Andrew Ozaki March 9, 2021
Thousands of the most vulnerable Nebraskans need critical care but are having to wait years to get it.
For Christopher Hamilton, it's been nearly two decades.
His mother, Sue Hamilton said he was born with cerebral palsy.
"Christopher basically did not start meeting all those developmental milestones," Hamilton said.
As he grew older, it got worse.
"Our son has a feeding tube, he has a seizure disorder," Hamilton said.
She said Christopher had plenty of support when he was in school.
"We had a physical therapist and occupational therapist and a speech pathologist all coming out to our home," Hamilton said.
But she said that ended when he turned 21.
He could get Medicaid help through Nebraska's Developmental Disabilities Waiver program. They signed him up well before his 21st birthday and he did qualify.
"Only to be told, 'well, he is eligible but we don't have funding to support.' So your son will go on a waiting list," Hamilton said.

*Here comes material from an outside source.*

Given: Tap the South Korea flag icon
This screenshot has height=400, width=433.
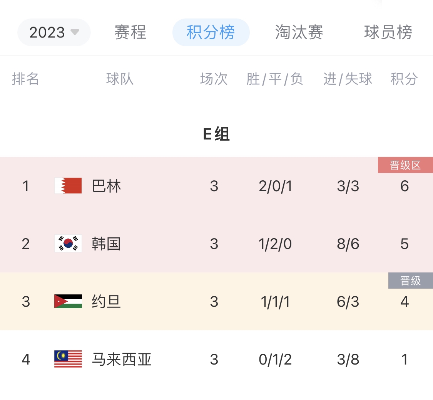Looking at the screenshot, I should coord(68,243).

Christopher is now 36 and he's still on that list.
So are nearly 3,000 other Nebraskans.
"So it's increased by 600 people in the last year and a half," said Edison McDonald, the executive director of ARC Nebraska.

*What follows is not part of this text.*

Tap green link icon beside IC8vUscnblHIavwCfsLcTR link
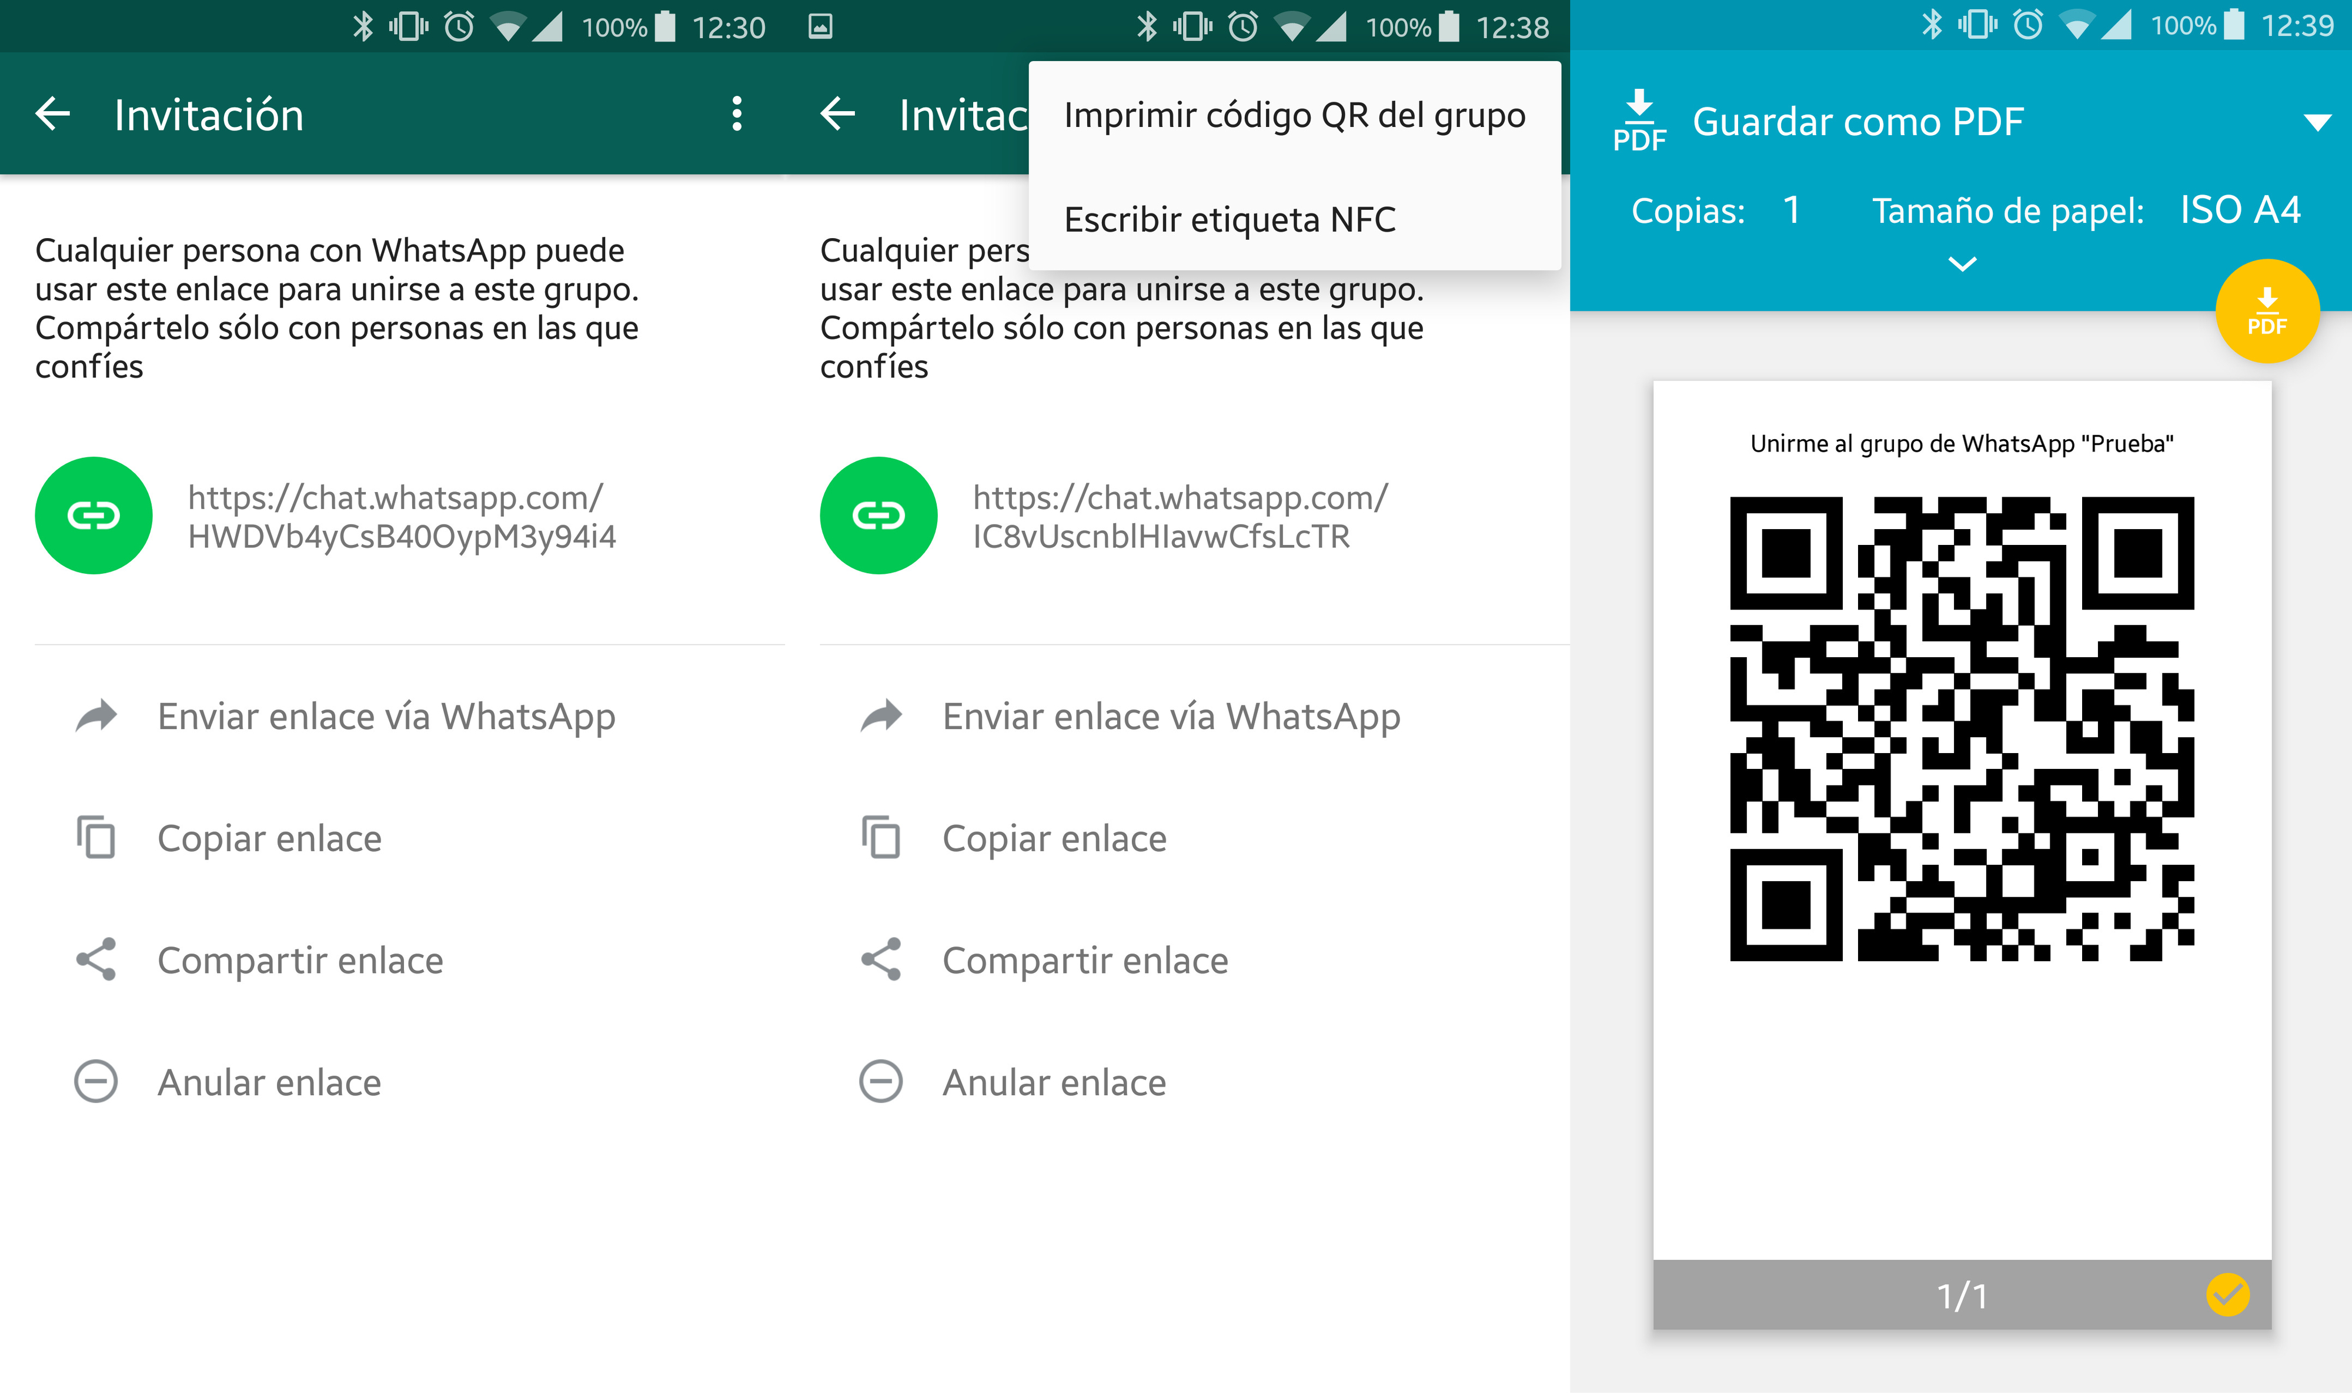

McDonald said it forcing some families to look at giving up their kids as wards of the state or leaving Nebraska to get services for family members.

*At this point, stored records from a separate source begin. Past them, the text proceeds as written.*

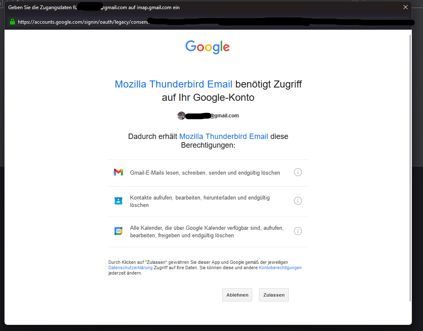
Task: Click the Gmail envelope icon
Action: [118, 172]
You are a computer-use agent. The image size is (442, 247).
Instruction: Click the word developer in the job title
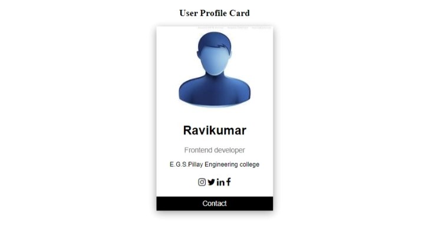[229, 150]
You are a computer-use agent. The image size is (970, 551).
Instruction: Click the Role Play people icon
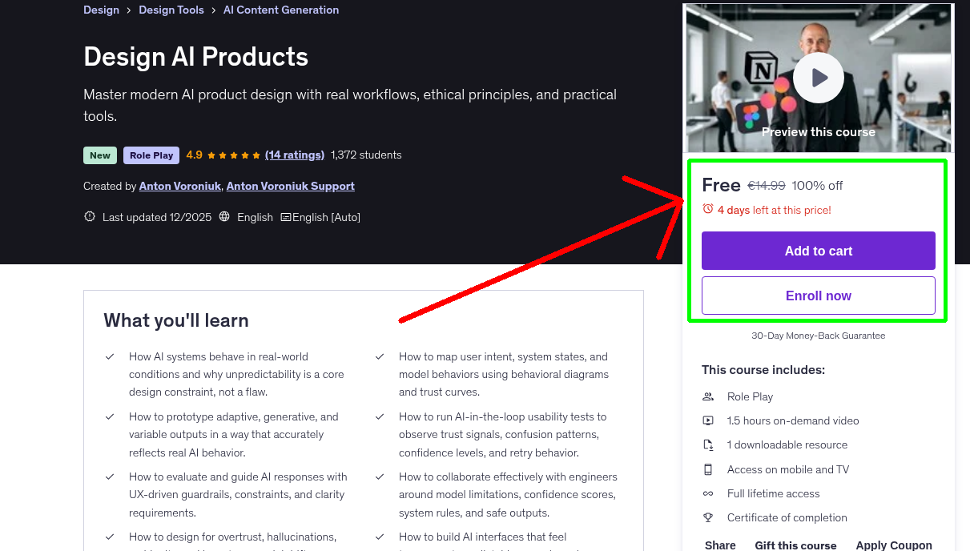point(708,396)
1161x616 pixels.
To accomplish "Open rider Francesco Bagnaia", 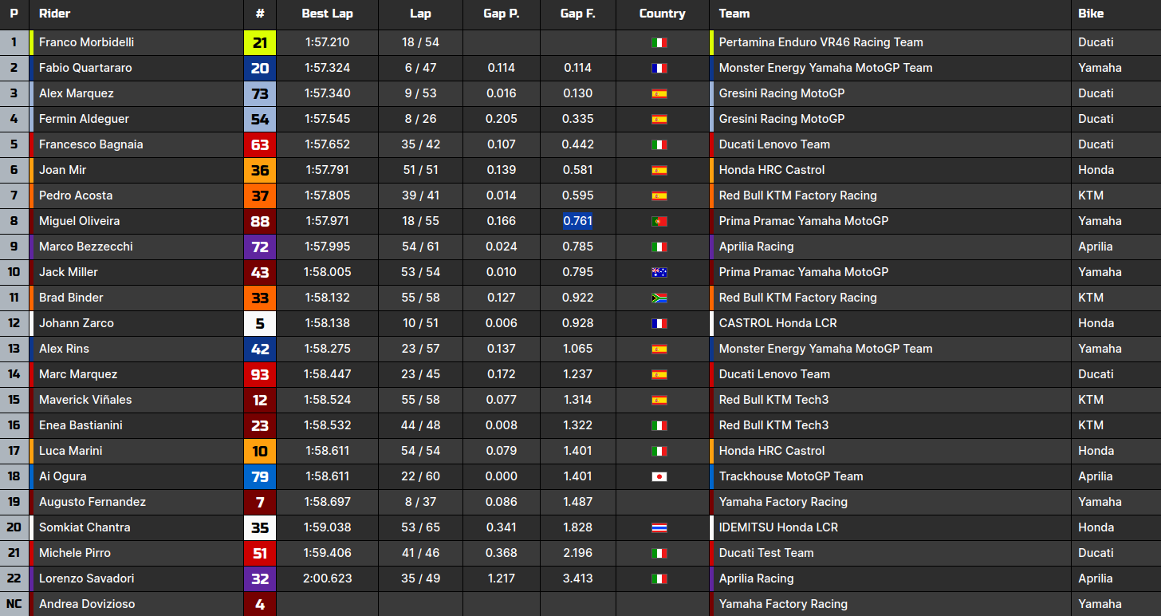I will pyautogui.click(x=91, y=144).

"While other states have been expanding their Medicaid waiver options, Nebraska has been shrinking ours for decades," McDonald said.
"You push people past the breaking point by making them wait for services," McDonald said.
State Sen. Machaela Cavanaugh of Omaha hopes to do something about it.
"Having people be on a waiting list for almost two decades is is really unacceptable," Cavanaugh said.
She introduced LB 493.
It would inject $34 million over the next two years which would cut the list by about a third.
She also sponsored LB 376.
It would establish a pilot project to help more than 1,000 families with children on the waitlist. It would give them services while they wait.
"The budget is a moral document. And we as a legislative body have to decide what is the moral imperative," Cavanaugh told the legislature's budget-writing committee during a recent hearing.
The Nebraska Department of Health and Human Services officials said the average wait time is about eight years.
Forty-six percent of the people on the list, including Christopher, are receiving some form of assistance.
Gov. Pete Ricketts also wants to do more. His budget includes $27.6 million to expand services. DHHS said $11.2 million of that would go to the waitlist.
Advocates say providing timely, preventative services will actually save tax dollars.
And Jenny Koley's a great example. The woman with Downs syndrome uses the waiver money for a job coach and support so she can live in her own apartment.
"I take pride in going to work. And being a productive citizen," Koley said.
She told lawmakers her independence is tied to the services she receives.
"I am asking you to please vote to move LB 493 to general file. To do this will help me on my road to independence and help others who are still on a waiting list to achieve great things that have happened to me," Koley said.
And that's all that Hamilton wants for her son.
"We really feel like we just want to give Christopher his best life, whatever that might be," Hamilton said.
"If you are eligible, you should get services," Hamilton said.
According to the legislature's fiscal office, it would cost $125 million to totally eliminate the developmentally disabled waitlist.